Bonne question. Dans le message ci-dessus, je pensais en termes de premier lancement, mais en réalité, ce n’est pas aussi simple. Dans les grandes entreprises, une communauté existe toujours sous une forme ou une autre auparavant.
Pour donner un exemple concret de ce que je veux dire, les communautés qui ont précédé notre Discourse étaient réparties sur plusieurs plateformes :
- Yammer (Viva Engage)

- Sharepoint

- Microsoft Teams

et cela a considérablement compliqué la gestion des attentes.
Les utilisateurs venant de Viva Engage avaient l’attente de « pouvoir publier ce qui me passe par la tête ». L’équipe en charge ne modérait pas et disait simplement oui aux caprices de chaque manager qui s’adressait à eux.

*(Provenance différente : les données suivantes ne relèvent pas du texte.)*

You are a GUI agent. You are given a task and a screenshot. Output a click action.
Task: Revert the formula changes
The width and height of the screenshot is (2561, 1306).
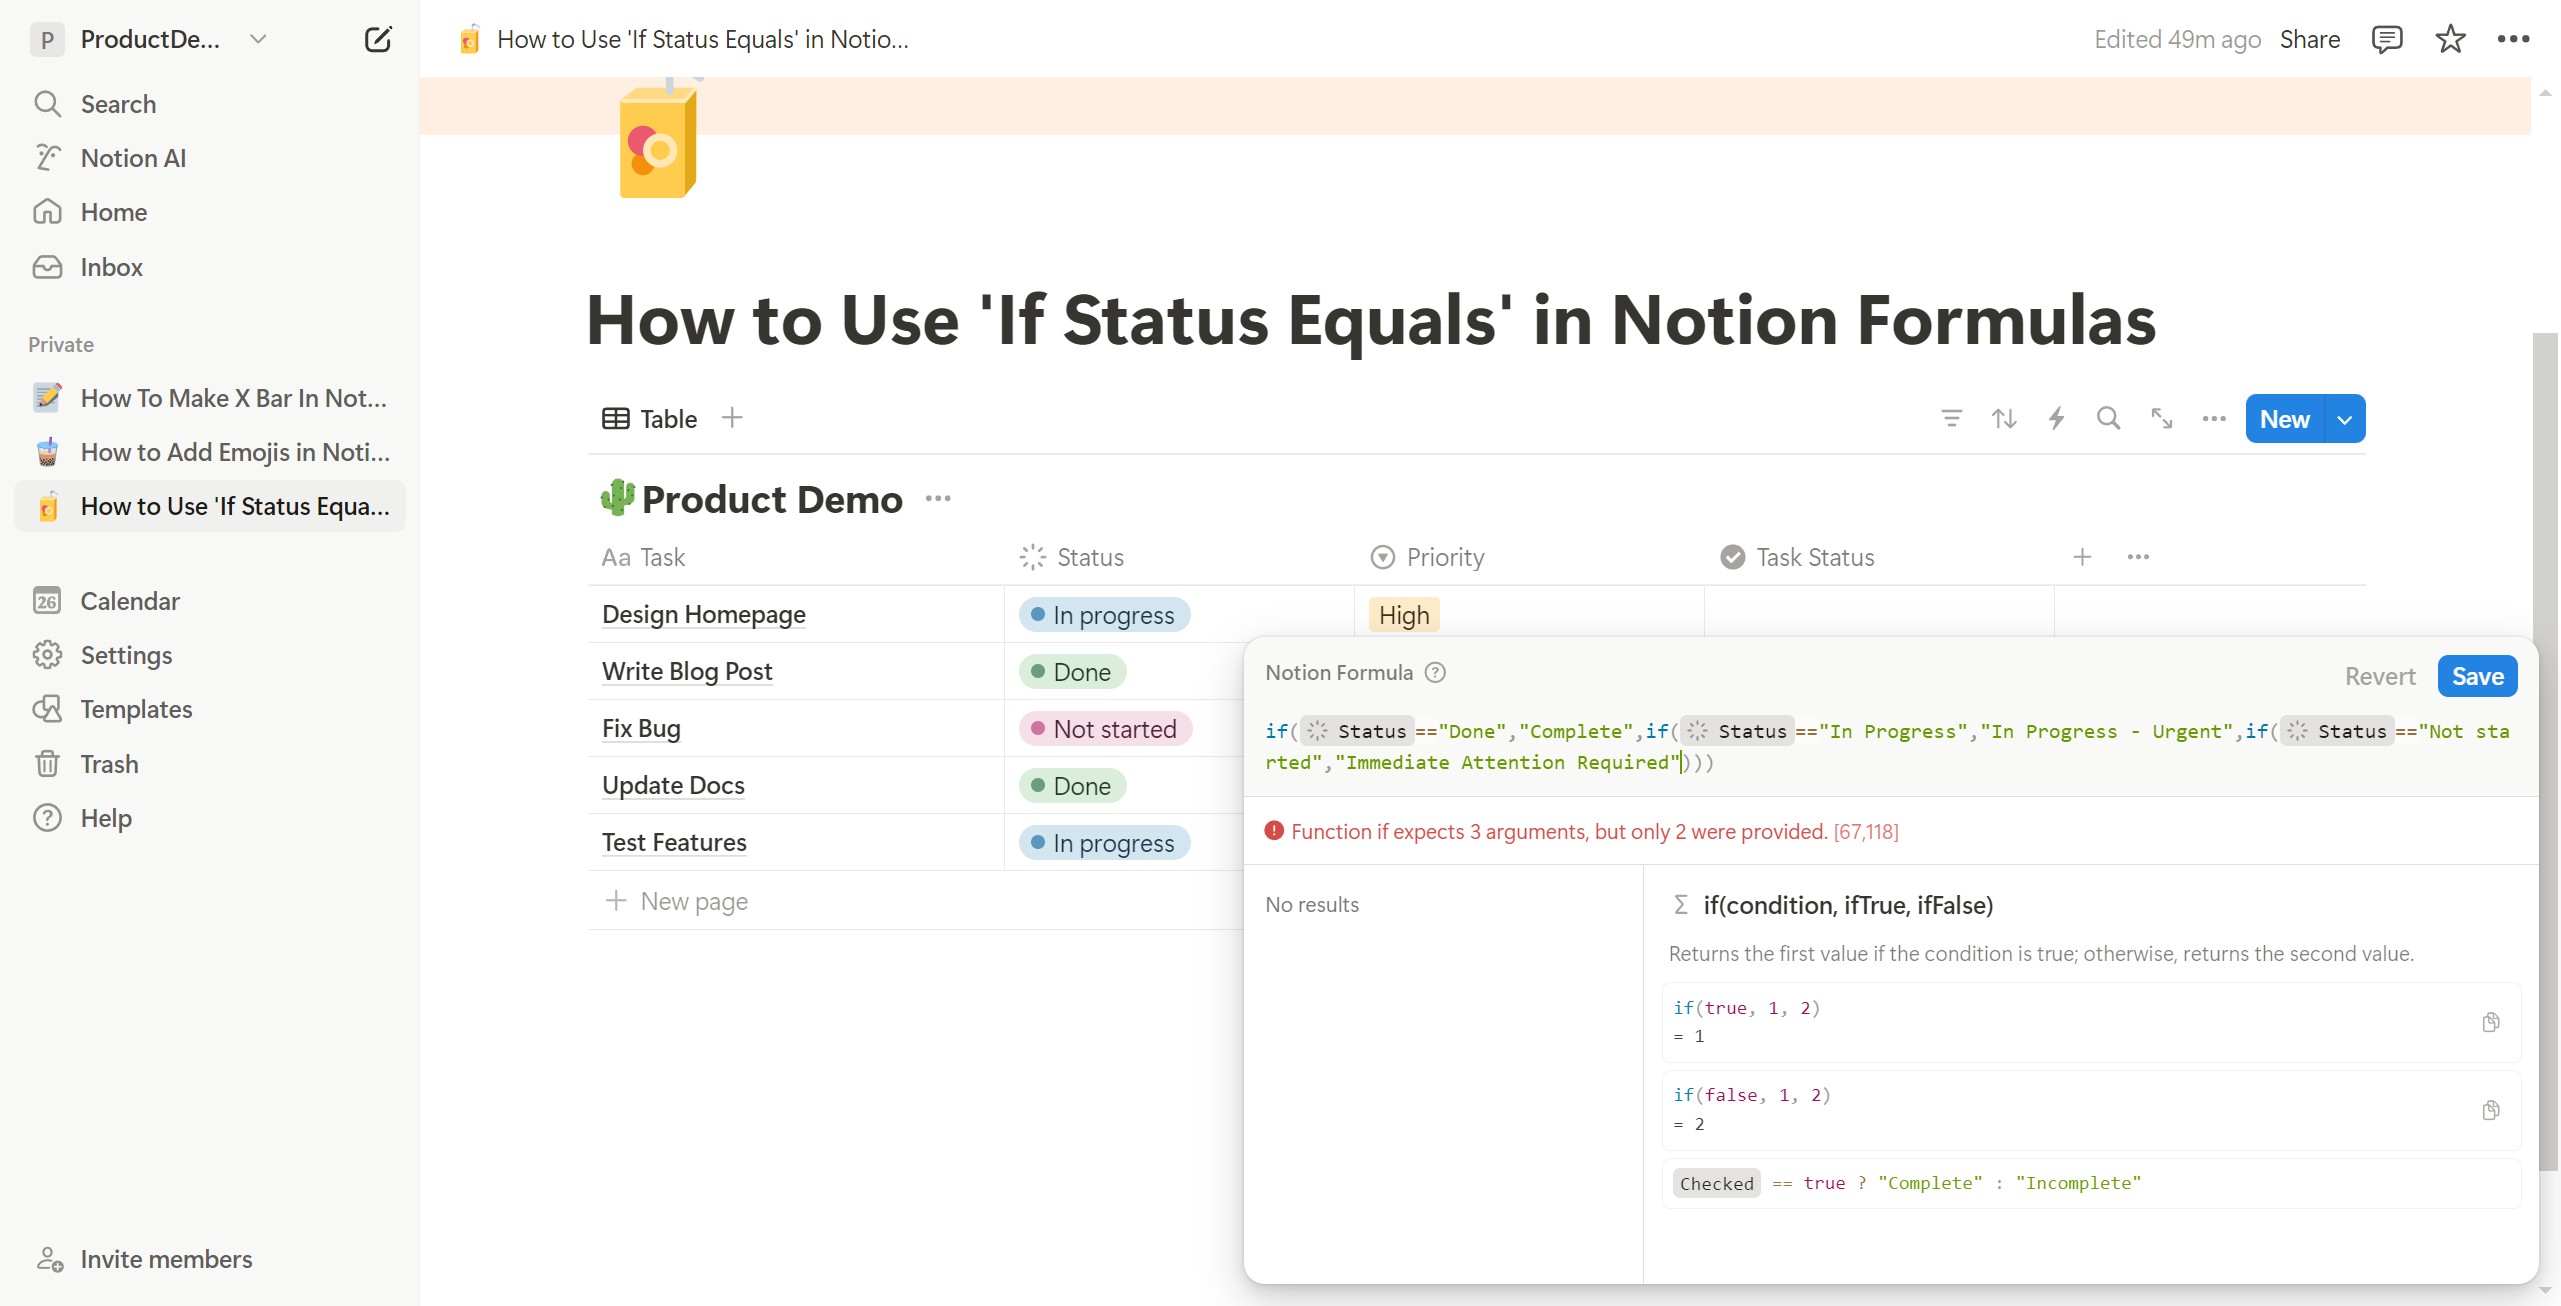click(2379, 677)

Cela a conduit à la création de communautés simplement pour satisfaire les indicateurs clés de performance (KPI) d’un manager. Il y avait une nouvelle communauté, un pic d’activité pendant 3 mois, puis la mort. Inutile de dire qu’un important effort de coaching et de communication était nécessaire pour faire évoluer cette mentalité et expliquer pourquoi exactement cette approche échouait après quelques mois, et pourquoi notre approche structurée et à long terme leur offrirait de meilleurs résultats après 6 à 12 mois (mais serait plus lente au départ).
Sharepoint a créé l’attente de « pouvoir télécharger n’importe quel fichier que je veux ». Au niveau entreprise, il faut être extrêmement prudent avec le partage ouvert de fichiers. Chaque client et chaque prestataire a son propre contrat avec l’entreprise, et chaque fichier qu’ils nous partagent a des exigences de confidentialité différentes. Sharepoint permet à l’utilisateur de configurer précisément qui peut accéder à ce fichier, mais Discourse ne le fait pas (et à juste titre, ce n’est pas une plateforme de partage de fichiers). J’ai contourné ce problème en encourageant les utilisateurs à télécharger les fichiers sur Sharepoint et à partager des liens vers ces fichiers. Si quelqu’un ne pouvait pas accéder au fichier partagé, il pouvait demander l’autorisation dans le sujet. Une vraie corvée, mais moins coûteux qu’un procès.
MSTeams a créé l’attente de « pouvoir avoir mon propre canal/ma propre communauté cloisonnée ici ». Non, tout l’intérêt de Discourse était d’être exactement l’inverse. Notre objectif pour le projet était de créer du partage de connaissances plutôt que des silos de connaissances. Les canaux Teams étaient une bonne solution pour les connaissances confidentielles ou spécifiques à un projet, mais tout ce qui pouvait être abstrait dans un contexte plus général était encouragé à être partagé sur Discourse.